• _TEXT_:
● ● ● ● ● ● ●

# AZCC Vintage Ride January 14th



## Jarod24 (Jan 10, 2018)

My friends! New route this coming month! Meeting at 10 AM January 14th, heading out about 1030 or so. Meeting at herberger park cruising the canal up through papago park down to mill ave. Grab some food and drink and then head back to the park. It's about about 6 miles one way. Thinking we could hit up pedal haus down there or wherever we can get in with our group. Hope to see everyone there!!!! Even though we are a vinatge focused group anyone and everyone is welcome just gotta be pedal powered and on 2 wheels! ‍✌


----------



## Jarod24 (Jan 10, 2018)

@dougfisk
@iswingping
@Pantmaker
@azbug-i
@62wagon
@GTs58
@Roadkill
@DosXX
@Psycho Sammi
@Mark Johnston
@Imsohawthorney


----------



## azbug-i (Jan 10, 2018)

Sorry dude im flying that day


----------



## iswingping (Jan 10, 2018)

azbug-i said:


> Sorry dude im flying that day



Fly up here.


----------



## Roadkill (Jan 11, 2018)

I should be there.
Sean


----------



## dougfisk (Jan 12, 2018)

My wife tells me that Sunday is the Phoenix / Tempe area marathon... a lot of road closures etc.  If you stick with that venue people will need to study the maps to figure out how to get here.


----------



## Jarod24 (Jan 12, 2018)

Thanks Doug! I'm not positive what roads will be closed but just park wherever ya can and ride to park if necessary.


----------



## Jarod24 (Jan 12, 2018)

Here's a pic of the map.


----------



## Roadkill (Jan 12, 2018)

Jarod24 said:


> Here's a pic of the map.
> 
> View attachment 736971



Thanks. Completely have to change my route. Nice heads up.
Sean


----------



## azbug-i (Jan 14, 2018)

I hope you guys have a fun and safe ride!


----------



## tripple3 (Jan 14, 2018)

Jarod24 said:


> @dougfisk
> @iswingping
> @Pantmaker
> @azbug-i
> ...



CABErs riding today take pics of riders to tag and post here https://thecabe.com/forum/threads/cabers-riding-classics.117043/
Thanks! @Jarod24


----------



## Jarod24 (Jan 16, 2018)

tripple3 said:


> CABErs riding today take pics of riders to tag and post here https://thecabe.com/forum/threads/cabers-riding-classics.117043/
> Thanks! @Jarod24
> View attachment 737563



 Sorry Mark just saw this. Heres the Only pic I took from Sunday. We have @dougfisk And @Pantmaker in this pic. Jim as well but he's not a cabe member. Also had @Roadkill a long for the ride but he had to bounce before food. Thanks for coming out guys!! @tripple3 you would be proud, I logged 50+ miles on the colson on Sunday.


----------

● ● ● ● ● ● ●

• _PROVIDED MATERIAL_:
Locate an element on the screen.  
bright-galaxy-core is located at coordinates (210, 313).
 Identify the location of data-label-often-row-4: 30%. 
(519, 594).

● ● ● ● ● ● ●

• _WHAT TO DO_: According to the ride thread, about what time was the group supposed to head out from the park? Answer using only the ride thread, not the listing.

• _EXERCISE SOLUTION_: About 10:30.